→ **EXERCISE REQUIREMENTS**:
Wherever a line of the data contains "will", copy that line.

Pixel coordinate grounding data:

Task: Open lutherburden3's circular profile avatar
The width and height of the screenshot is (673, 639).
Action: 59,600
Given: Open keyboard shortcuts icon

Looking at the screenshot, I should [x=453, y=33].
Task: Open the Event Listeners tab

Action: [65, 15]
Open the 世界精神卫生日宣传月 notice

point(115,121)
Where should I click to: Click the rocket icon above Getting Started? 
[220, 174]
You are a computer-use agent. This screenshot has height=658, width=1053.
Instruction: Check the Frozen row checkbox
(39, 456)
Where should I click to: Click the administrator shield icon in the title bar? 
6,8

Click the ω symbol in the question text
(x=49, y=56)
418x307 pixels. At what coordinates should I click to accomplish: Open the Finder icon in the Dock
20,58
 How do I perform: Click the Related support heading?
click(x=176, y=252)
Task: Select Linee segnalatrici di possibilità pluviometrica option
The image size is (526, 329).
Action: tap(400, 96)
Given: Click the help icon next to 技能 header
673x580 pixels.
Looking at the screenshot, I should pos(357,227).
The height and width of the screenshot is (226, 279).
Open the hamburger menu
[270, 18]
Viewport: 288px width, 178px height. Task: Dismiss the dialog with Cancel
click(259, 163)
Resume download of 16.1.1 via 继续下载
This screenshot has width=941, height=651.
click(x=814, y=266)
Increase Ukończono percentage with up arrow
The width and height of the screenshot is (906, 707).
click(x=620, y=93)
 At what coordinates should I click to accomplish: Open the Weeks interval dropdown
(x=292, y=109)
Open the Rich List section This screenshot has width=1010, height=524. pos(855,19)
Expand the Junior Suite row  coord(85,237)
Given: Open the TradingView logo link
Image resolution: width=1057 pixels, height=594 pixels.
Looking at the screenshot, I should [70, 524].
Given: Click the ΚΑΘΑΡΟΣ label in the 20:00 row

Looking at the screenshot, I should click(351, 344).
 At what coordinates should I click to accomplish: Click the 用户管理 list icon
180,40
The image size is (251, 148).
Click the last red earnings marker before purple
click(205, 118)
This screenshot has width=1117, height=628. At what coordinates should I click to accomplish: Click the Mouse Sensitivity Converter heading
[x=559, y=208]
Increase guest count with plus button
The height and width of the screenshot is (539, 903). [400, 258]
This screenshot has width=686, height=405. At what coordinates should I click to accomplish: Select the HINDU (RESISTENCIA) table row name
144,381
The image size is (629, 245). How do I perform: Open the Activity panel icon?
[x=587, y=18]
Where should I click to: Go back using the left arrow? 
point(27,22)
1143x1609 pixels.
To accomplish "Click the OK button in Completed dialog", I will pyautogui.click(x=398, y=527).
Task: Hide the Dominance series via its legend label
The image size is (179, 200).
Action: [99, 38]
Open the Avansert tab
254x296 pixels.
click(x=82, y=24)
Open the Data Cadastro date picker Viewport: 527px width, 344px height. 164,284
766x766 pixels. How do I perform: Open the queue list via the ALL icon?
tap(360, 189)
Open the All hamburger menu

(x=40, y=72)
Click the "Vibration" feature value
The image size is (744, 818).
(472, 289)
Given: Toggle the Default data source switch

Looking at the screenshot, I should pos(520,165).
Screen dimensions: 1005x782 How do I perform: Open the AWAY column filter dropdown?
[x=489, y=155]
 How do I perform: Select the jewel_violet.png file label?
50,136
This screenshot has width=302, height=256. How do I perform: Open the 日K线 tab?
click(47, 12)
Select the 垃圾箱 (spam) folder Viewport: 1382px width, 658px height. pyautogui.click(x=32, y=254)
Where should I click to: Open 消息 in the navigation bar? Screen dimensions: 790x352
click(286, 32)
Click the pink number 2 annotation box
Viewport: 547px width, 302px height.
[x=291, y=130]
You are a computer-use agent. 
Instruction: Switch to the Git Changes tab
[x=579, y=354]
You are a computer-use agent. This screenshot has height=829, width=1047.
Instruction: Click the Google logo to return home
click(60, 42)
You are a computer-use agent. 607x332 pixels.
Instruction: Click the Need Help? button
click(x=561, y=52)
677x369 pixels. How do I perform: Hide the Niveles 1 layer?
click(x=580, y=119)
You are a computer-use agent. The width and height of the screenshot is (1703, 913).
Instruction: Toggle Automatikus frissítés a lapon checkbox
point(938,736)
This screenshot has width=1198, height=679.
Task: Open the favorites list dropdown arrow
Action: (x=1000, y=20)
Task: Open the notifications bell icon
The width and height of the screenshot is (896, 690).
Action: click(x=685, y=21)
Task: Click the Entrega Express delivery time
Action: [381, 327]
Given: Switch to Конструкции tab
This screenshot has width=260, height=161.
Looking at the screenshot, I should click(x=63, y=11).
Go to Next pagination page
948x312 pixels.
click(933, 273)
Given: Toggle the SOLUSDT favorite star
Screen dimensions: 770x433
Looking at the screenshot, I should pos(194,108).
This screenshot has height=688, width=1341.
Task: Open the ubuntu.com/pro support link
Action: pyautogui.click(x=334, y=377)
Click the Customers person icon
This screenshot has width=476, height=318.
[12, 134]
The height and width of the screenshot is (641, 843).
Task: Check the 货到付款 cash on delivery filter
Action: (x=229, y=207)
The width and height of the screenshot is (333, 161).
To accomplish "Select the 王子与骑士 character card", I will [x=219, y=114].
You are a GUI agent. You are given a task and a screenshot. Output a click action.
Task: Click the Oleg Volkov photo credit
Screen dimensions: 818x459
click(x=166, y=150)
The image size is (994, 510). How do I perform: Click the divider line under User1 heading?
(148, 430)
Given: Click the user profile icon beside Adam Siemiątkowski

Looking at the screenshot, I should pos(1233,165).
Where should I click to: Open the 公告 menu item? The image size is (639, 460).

→ **EXERCISE OUTPUT**:
To accomplish "Click the OK button in Completed dialog", I will pyautogui.click(x=398, y=527).
To accomplish "Select the 王子与骑士 character card", I will [x=219, y=114].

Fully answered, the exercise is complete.